■ **SUPPLIED DATA**:
________________________

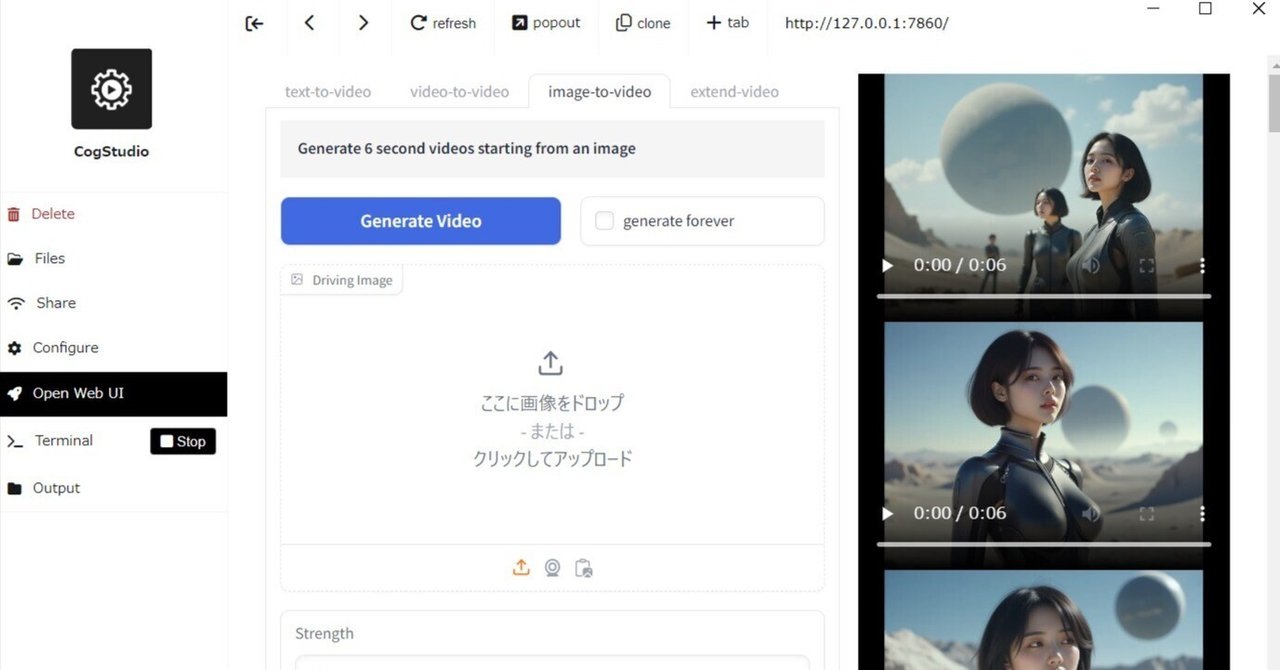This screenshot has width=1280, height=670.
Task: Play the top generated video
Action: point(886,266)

________________________

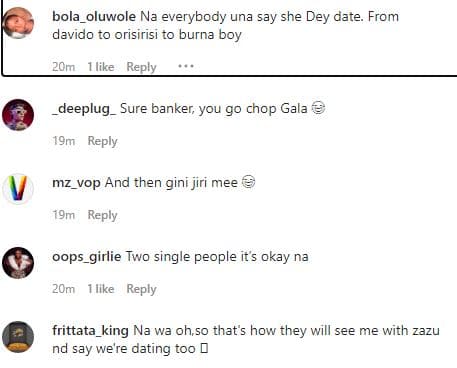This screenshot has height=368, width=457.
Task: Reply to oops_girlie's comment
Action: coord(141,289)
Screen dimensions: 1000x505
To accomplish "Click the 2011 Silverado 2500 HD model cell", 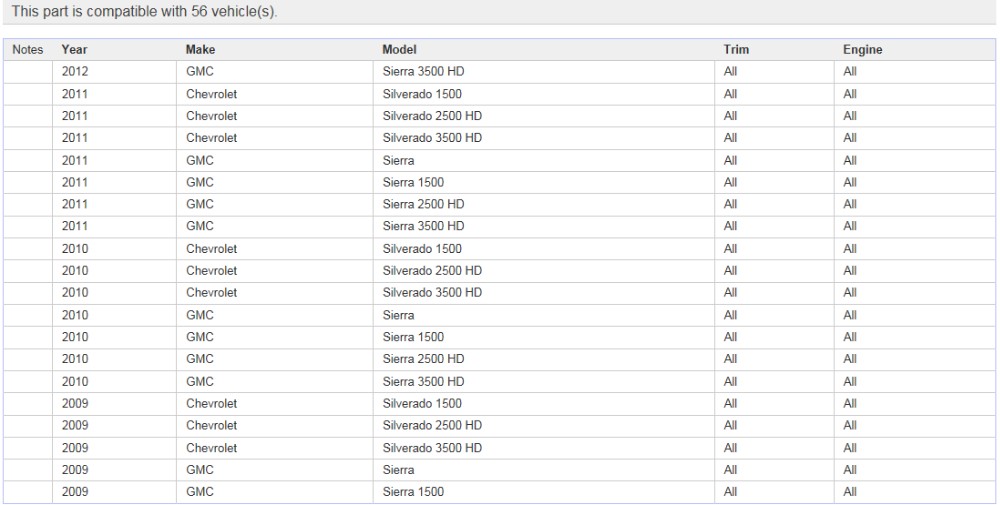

________________________

■ **PROMPT**: Repeat only the stretch of data above that runs from the line with "Screen dimensions: 1000x505" to the line with "the 2011 Silverado". Keep both end lines; exclude pictures.

■ **SOLVED EXERCISE**:
Screen dimensions: 1000x505
To accomplish "Click the 2011 Silverado 2500 HD model cell", 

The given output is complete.